Biggest, scariest spider ever
Technically, I suppose this isn't actually a spider but more a member of the scorpion family, but it's spidery enough to send me running out of the room screaming in sheer terror like a little girl if I ever came upon one.

I knew it was the beginning of new trend...
About a year ago, a woman hit a man, drove home and parked her car in the garage with the man's lifeless body stuck to her car's grille. A few weeks later, a similar accident occurred and I predicted it was the start of a "hit a person and continue to drive normally as if you didn't know what had happened like a complete dumbass" trend. According the above link, it appears I was correct. The trend continues. I will now make a new prediction that the human race is becoming dumber in general.

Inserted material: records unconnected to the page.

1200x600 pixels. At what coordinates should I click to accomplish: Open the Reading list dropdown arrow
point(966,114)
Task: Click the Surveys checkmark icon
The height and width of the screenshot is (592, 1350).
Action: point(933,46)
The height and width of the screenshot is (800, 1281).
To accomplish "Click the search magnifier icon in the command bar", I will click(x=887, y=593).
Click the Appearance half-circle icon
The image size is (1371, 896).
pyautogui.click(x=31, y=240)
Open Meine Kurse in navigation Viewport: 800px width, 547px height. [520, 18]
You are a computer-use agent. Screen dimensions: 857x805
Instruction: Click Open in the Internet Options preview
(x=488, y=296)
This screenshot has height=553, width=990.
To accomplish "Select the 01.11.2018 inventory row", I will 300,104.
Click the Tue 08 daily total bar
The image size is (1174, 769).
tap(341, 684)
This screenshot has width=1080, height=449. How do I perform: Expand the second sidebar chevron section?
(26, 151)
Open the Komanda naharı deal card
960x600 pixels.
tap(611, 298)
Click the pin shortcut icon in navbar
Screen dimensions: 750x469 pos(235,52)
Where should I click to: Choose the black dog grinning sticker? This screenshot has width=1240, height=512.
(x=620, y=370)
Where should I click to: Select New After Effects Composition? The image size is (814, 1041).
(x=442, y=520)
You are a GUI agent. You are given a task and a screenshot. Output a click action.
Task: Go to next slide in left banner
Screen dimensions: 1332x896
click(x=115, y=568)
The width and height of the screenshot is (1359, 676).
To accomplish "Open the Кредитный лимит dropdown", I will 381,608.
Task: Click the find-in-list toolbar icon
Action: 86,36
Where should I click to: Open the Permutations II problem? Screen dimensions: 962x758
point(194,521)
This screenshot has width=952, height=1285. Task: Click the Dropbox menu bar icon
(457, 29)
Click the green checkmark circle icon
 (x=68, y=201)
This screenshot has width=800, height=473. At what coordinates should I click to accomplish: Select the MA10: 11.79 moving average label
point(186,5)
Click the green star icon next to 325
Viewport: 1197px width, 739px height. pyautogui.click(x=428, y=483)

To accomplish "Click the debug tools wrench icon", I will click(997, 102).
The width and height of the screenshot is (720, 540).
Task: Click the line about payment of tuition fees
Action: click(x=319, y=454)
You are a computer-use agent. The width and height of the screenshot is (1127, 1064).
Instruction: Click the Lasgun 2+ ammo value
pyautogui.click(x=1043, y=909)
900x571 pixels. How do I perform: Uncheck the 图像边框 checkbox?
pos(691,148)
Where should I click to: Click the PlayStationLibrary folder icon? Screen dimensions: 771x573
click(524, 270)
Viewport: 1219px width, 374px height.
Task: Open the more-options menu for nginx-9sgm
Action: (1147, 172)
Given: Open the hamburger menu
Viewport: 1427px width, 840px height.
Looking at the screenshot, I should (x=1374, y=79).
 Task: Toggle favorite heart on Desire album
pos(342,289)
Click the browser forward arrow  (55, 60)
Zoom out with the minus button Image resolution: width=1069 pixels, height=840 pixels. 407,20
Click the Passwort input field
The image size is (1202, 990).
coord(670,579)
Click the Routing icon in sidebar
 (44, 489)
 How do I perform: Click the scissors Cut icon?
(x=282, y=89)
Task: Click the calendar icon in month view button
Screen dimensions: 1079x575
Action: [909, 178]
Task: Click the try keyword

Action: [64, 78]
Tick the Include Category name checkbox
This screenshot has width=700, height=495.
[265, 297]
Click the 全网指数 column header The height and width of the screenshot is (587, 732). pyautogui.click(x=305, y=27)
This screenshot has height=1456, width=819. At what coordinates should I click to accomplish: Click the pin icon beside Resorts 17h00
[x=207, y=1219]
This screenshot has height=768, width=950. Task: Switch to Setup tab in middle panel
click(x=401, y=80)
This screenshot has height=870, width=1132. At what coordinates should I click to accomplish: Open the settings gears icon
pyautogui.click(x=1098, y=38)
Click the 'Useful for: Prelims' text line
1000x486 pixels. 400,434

Some days you just can't win for losing
Girl dumps guy. Guy becomes depressed and attempts suicide by throwing himself into a tiger cage, hoping to be eaten alive ("I'll show HER!"). Tigers distracted by chickens and guy is rescued and lives to tell the tale of the day he couldn't do anything right.

Ooops!
Woman sues hospital after finding a pair of 6.7 inch long scissors that were left inside her abdomen after surgery. These weren't like tiny little nail clipper sized scissors, folks, these were huge use-as-a-deadly-weapon-in-a-bad-horror-movie scissors. Further confirms my above theory that humans are getting stupider.

Warning: If you are going to huff butane...
Be sure you've eaten first. Austrian man combats his butane-induced munchies by frying up a nice, crispy batch of his own toes. He made a toe sandwich and even offered a bite to the paramedics who rescued him, remarking that toes tasted like... chicken. What else?

"I ate his liver with some fava beans and a nice TAMALE"
Tamale chef goes completely nuts, kills a man and may have possibly made him into tamales. Authorities aren't sure if it's chicken or beef in the tamales they found next to the man's dead body. I'm assuming that the police did not do the infamous "lick the tip of the finger dipped in the suspicious substance" taste test. Wow, one more cannibalistic lunatic story and we'll have another trend!

Writing bad poetry will kill you!
Or at least shorten your life span, according to this study, which found that poets typically live shorter lives than non-poets. I wonder if all that sappy love poetry written by my boyfriend in 8th grade counts against him? And how is this measured, a year for every bad poem? 3 months for limericks? And what about haiku?

Dog raises a child...
Who seemed to be perfectly content and healthy left in the care of his grandmother's dog all day long while she was at work. Then the welfare authorities stepped in and the child died while in their care. One would assume that the welfare system would take better care of a child than a dog would, but one would be wrong.

Lava Jesus
Image of Jesus forms in the wax of a lava lamp. I guess He was tired of making appearances on tortillas and fireplaces.

Ooooh, shiny!
Weird cloud formation over France. So far, no one's claimed to have taken a photo of angels, or heaven or God himself when this cloud appeared but I'm sure it won't be long...

Unique the cow
Unique the cow is...Unique. What else would you name a cow born with two mouths and three eyes?

"Dude, you're going to hell!"
Or you will if you vote "Yes" on the referendum to reunite the island of Cypress, according to a local Cyprus bishop who does not approve the reunification. Some have called him a "firebrand" with strongly held beliefs. Maybe "firebrand" means "bat-shit insane" in Greek?

Speaking of 'bat-shit insane'
Inventive man bucks the conventional trend of having his dog fetch a ball or stick and instead has his dog fetch an axe.

Otters on a toad-killing rampage
Tired of their bad publicity, or lack of any publicity at all (when's the last time you saw an otter featured in the news?), British otters resort to drastic measures to gain attention. Mutilating toads and frogs.

Coolest story you'll read all week
Well, it's the coolest news story I'VE read all week. Postcard arrives at its destination almost a century after it was sent. In near-mint condition. No one has any explanation for how it ended up in the post office 82 years after it was postmarked.